本気だった。賢者タイムから持ち直すので、時間的にギリギリではあるが。

「いや、やめとくよ。それよりシャワーを浴びて、サッパリしよう。明日も仕事あるし。あんたもそうだろ?」

一郎が脱ぎ捨てられたスーツの山を見る。

「会社勤めは面倒だよなぁ」

「仕事は?」

「オレはシステムエンジニア。そっちは?」

「車の営業」

「そりゃ大変だな」

「ああ。ノルマだノルマだ言われて、上も厳しいし。時々マジで死にたくなるよ」

「オレも納期だ納期だって死にたくなるわ」

話題が世知辛すぎる。もうそういう雰囲気じゃない。

肇は上半身を起こした。

「ま、たまにこういうことがあるから、何とかやってけるけどな。
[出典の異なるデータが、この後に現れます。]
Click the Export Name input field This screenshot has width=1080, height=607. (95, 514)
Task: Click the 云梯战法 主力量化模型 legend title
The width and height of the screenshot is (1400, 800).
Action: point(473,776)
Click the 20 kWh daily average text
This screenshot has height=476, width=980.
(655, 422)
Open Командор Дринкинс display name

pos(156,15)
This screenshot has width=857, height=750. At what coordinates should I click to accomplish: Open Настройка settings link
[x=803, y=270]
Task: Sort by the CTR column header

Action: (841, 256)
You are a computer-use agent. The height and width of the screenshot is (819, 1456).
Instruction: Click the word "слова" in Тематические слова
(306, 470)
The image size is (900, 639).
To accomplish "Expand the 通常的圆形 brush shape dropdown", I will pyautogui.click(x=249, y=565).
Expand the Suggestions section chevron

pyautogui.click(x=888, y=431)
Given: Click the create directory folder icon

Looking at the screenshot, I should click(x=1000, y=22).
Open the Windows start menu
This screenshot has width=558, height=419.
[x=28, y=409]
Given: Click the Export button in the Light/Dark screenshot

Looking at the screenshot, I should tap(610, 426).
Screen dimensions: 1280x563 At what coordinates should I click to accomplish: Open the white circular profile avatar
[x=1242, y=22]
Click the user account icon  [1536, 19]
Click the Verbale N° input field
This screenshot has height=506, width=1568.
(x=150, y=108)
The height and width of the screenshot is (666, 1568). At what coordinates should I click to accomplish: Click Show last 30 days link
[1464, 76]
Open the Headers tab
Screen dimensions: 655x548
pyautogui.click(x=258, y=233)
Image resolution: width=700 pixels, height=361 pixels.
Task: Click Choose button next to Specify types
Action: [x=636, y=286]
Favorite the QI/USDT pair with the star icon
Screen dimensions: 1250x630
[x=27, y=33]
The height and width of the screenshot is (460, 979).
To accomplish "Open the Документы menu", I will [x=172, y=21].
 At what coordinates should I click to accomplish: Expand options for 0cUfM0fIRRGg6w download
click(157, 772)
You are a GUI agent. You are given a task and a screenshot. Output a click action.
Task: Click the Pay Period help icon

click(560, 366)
今日は楽しかったよ。えっと……一郎さん?」

「あんたの言う通りだ。ありがとな、肇さん」

やっぱりイイ顔をしている。今夜限りにするのは勿体ない。

「なぁなぁ、また会わない?」

「機会があれば。オレ、あの店にはたまに行くから。次に会ったら、またご一緒しようぜ」

「ありがと。楽しみが一つ増えたぜ」

2人は身なりを整え、ホテルを出た。



翌朝。

肇は駅のホームで溜め息をついていた。

足の踏み場もない。人、人、人。いつもの3倍は人間がいる。電車が遅れているのだ。

「何なんだよ、朝からツイてねぇ」

ツイッターを立ち上げて、情報を探す。使う路線を検索欄に打ち込むと、すぐに「遅延」「人身」という言葉が出た。

「飛び込みか。どこのバカだよ」

「駅」「事故」「飛び込み」と言葉を選んで、さらに検索してゆく。

すると、

「〇〇駅」

「女の人の悲鳴が聞こえた」

「男が飛び込んだ」

「スーツだった」

「若い男の人がフラフラしてて」

何となく、話が見えてきた。

そして満員電車に揺られて出勤して、1日の仕事を終えて退勤、家へと向かう頃には正式なニュースになっていた。案の定「投身自殺」だった。

帰りの電車では、運よく座れた。

肇はスマートフォンに表示された見出しをタップし、詳細に目をやる。

「死亡したのは会社員男性  田中一郎さん(29)と思われる。現場には田中さんのものと思われる遺書が残されており、警察では詳細を調べている」

読み終わったとき、「まさか?」と思った。しかし報道が続くうちに、思った通りだと分かった。

事件から数日後、写真が出た。履歴書の写真だ。

あの夜、あんなにいい顔で笑っていたとは思えないほど、暗い目で不安そうな顔をしていた。報道によれば、遺書には両親への謝罪と、会社のパワハラを告発する記述があったという。

全てが見えた日、肇は仮病を使って会社を休んだ。

六畳のワンルーム。上下のスウェット姿で、ベッドに倒れたまま天井を眺める。立ち上がる気力も、何もする気もおきなかった。

「何が『機会があれば』だよ」

あの夜、一郎が言った言葉を一つ一つ反芻する。どこまでが社交辞令で、どこまでが本音だったのか。それは分からない。肇に分かることは二つだけだ。

一つは、あの夜の話の中身は、ほとんどが嘘だったこと。

そしてもう一つは、一郎が本当の名前だったこと。